The Data (bio)Informatics Science and Engineering (DISE) team at Decipher Biosciences is a passionate group of scientists and software engineers striving to use the best science and engineering knowledge to build data pipelines and software that make genomic data actionable to cancer patients and their doctors. We develop and deploy machine learning models based whole transcriptome gene expression data to reveal new insights in cancer biology. We also create software/apps that facilitates better data visualization and interpretation for colleagues, physicians, and patients. We are responsible for maintaining and analyzing one of the largest proprietary transcriptomic data sets in oncology.
As a bioinformatics data analyst, you will work closely with a team of research and production professionals. You will be a key member in preparing, interpreting and analyzing business, genomic and clinical data, providing analysis support to our colleagues and our external partners. You will also participate in our data-driven software design, development, and maintenance.
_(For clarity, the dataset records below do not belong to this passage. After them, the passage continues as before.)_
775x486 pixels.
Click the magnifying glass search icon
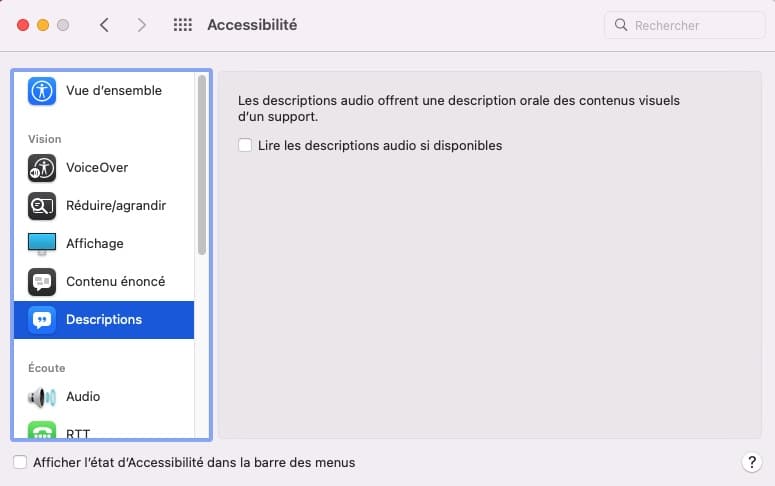click(621, 25)
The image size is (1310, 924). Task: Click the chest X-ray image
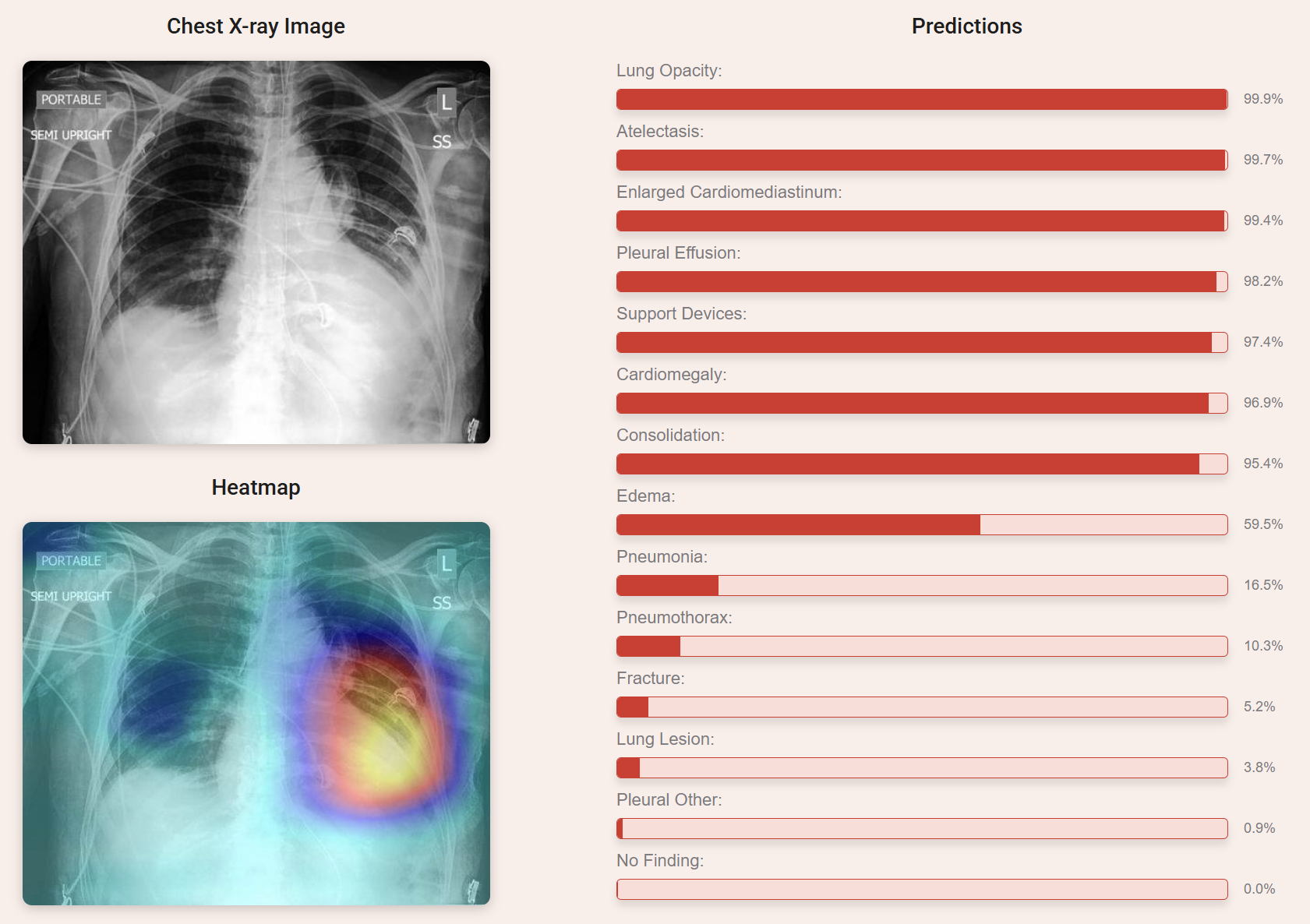[256, 252]
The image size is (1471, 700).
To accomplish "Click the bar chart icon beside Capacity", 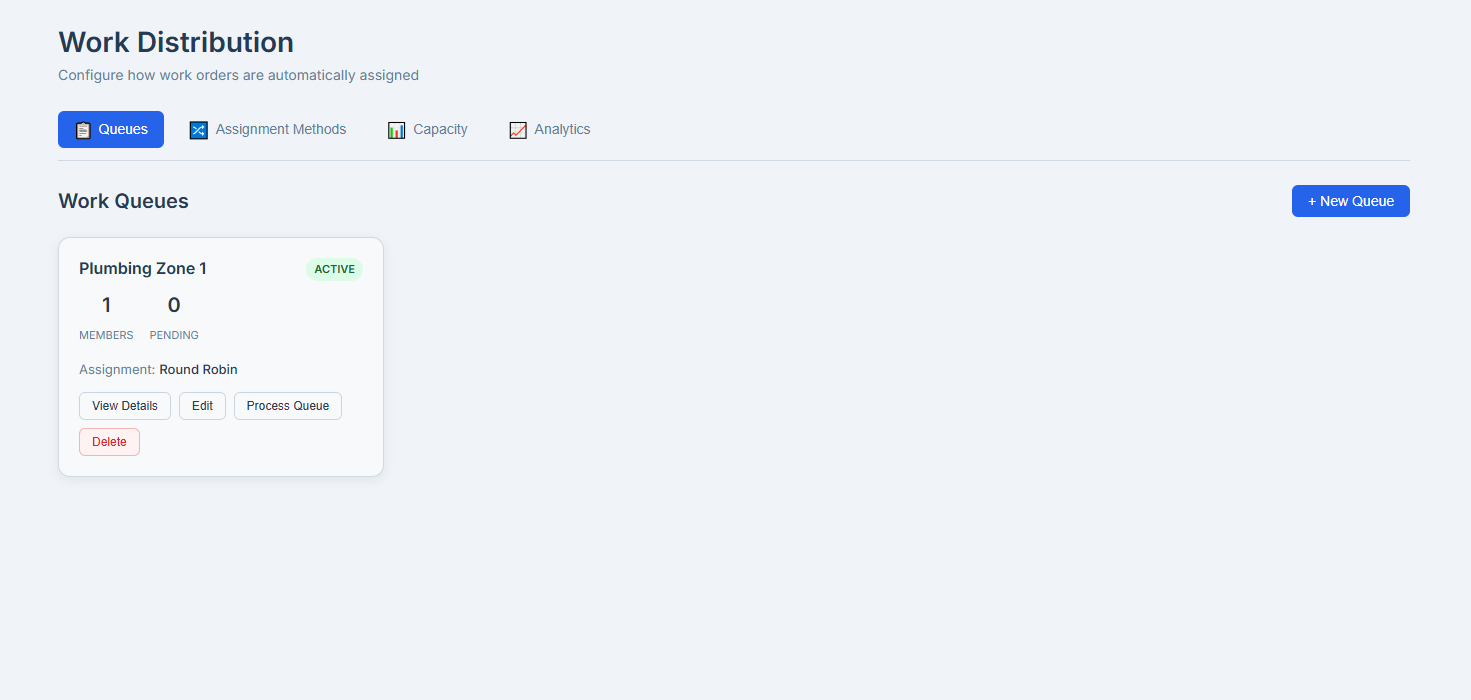I will 396,130.
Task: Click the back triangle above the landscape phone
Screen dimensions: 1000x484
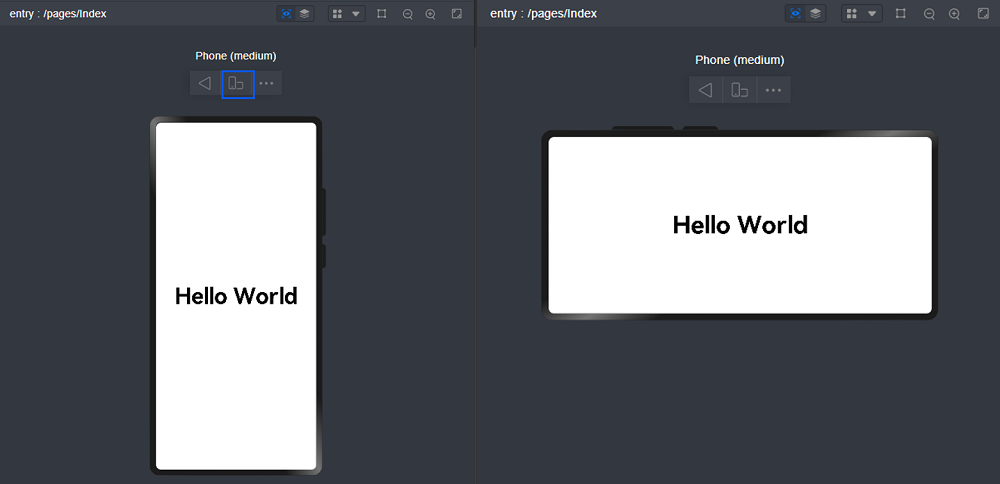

This role requires a broad knowledge of cancer biology, oncology, bioinformatics, statistics, and programming, paired with effective communication skills, a strong sense of diligence, and timeliness.
Duties and Tasks
- Perform data analysis that contributes to the process improvement of Decipher products
- Contribute the design of experiments focused on assay improvement.
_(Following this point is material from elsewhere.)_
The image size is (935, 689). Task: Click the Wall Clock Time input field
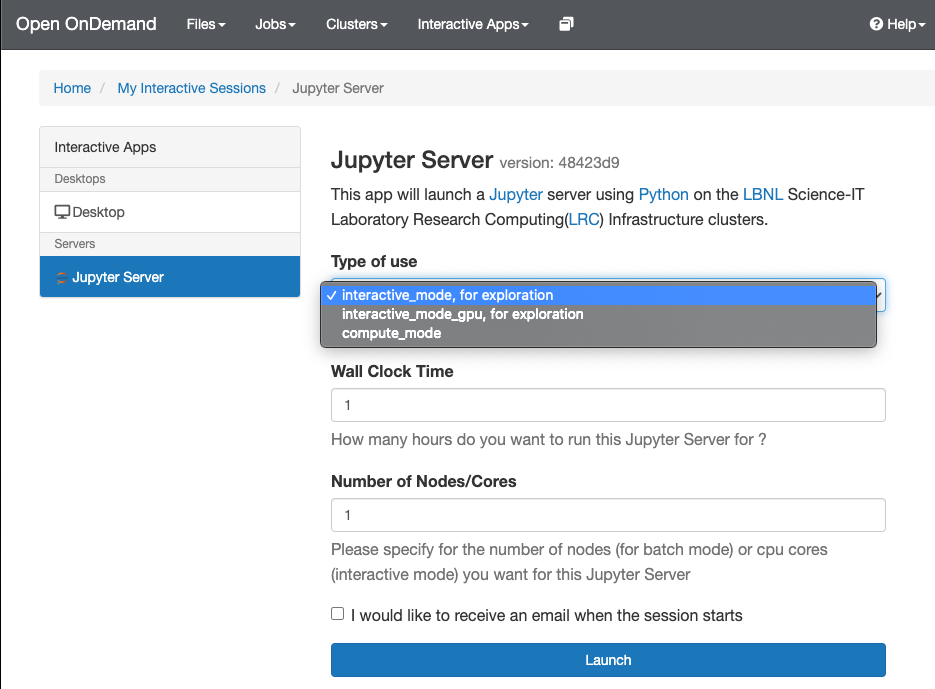coord(608,405)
- Conduct data analysis in support of biopharma clinical trials and collaborations
- Support development of novel genomic signatures
- Design and implement data reports and dashboards
- Contribute to manuscript drafting for peer-reviewed journals and patent filings
- Support and assist colleagues and external collaborators in data preparation and analysis
- Understanding, maintaining, and improving various databases and schema
- Contribute to the maintenance and improvement of the data processing pipelines, automating common data analysis routines into software packages or applications.
- Graduate degree from a quantitative field with strong programming experience (data science, statistics, bioinformatics, or equivalent).
- 1 year + experience in data science and quantitative data analysis.
- 1 year + experience in working with cloud platform like GCP.
- Familiar with a Linux environment and shell scripting.Experience working with source control tools (Git) in a collaborative programming environment.
- Software engineering experience in a programming language is a plus.
- Knowledge in cancer biology and genomics. Work/research experience with public genomic data platforms (GEO, CBioPortal, MSigDB, etc or equivalent) is a plus.
- Extensive experience of working with R or Python. Experience of building and testing customized R packages.
- Experience in performing complex data analysis on large volumes of data and present findings to collaborators.
- Experience in drafting and publishing scientific research papers and addressing comments and feedbacks from collaborators and reviewers.
- Strong interpersonal and communication skills (both written and verbal); ability to communicate with people in a wide variety of areas and at various levels from technical specialists to executives
- Ability to quickly and efficiently adapt to new concepts and collaborate with cross-function teams and business units.
- Curiosity and eager to learn.
Equal Opportunity Employer: All qualified applicants will receive consideration for employment without regard to race, color, religion, sex, sexual orientation, gender identity, national origin, disability, or status as a protected veteran.